The DVDs, produced either in celebration of his longevity in New Japan or to document the lives of he and his pals in Chaos, are indescribably good, and the fact that hawking them to other wrestlers is part of his pre-match routine is the most Gen X/Millennial gimmick in wrestling, aside from his shrugging in the face of danger.

So yeah, I enjoy Toru Yano, but what makes him the best wrestler of the decade? Such declarative being subjective, I’ll start here: It is incredibly difficult to make me laugh during a wrestling match. I love comedy wrestling, but I started this decade as a play-by-play commentator and ended it as a critic, and while I’ll cringe and scream and pop for a lot of what happens during a wrestling match, seeing the same comedy wrestlers over and over again, in the ring or on the mic, is akin to being a regular at an open mic. It’s not that the jokes aren’t funny, but once I’m familiar with them from the ground up, from a rudimentary sentence in a notebook to a polished, on-stage set-up and punchline, all I can do is appreciate the routine.

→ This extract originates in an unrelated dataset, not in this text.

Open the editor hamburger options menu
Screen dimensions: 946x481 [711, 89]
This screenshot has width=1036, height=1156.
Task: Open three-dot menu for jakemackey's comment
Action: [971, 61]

It’s the same in wrestling. There are a lot of funny wrestlers. Plenty of good routines. I can think of two who make me laugh consistently, regardless of how often I’ve seen the routine, and to the best of my knowledge Orange Cassidy didn’t lose a match because he was stuck in a Paradise Lock outside the ring for 20 seconds.

Toru Yano is the wrestler of the decade because this decade has been dark, the next has the potential to be darker, and in spite of that and my poisoned brain I’ve laughed through two hours of his matches while figuring out how to write this piece. Like Shibata, I’m choosing Yano because of what he means to me, personally and artistically. We need wrestlers like Yano, battling back against the horror of existence by punching existence in the dick. We need to believe we can win, against anyone at any time. He does. He will continue to do so. And as long as he does, I will be there, laughing along with him.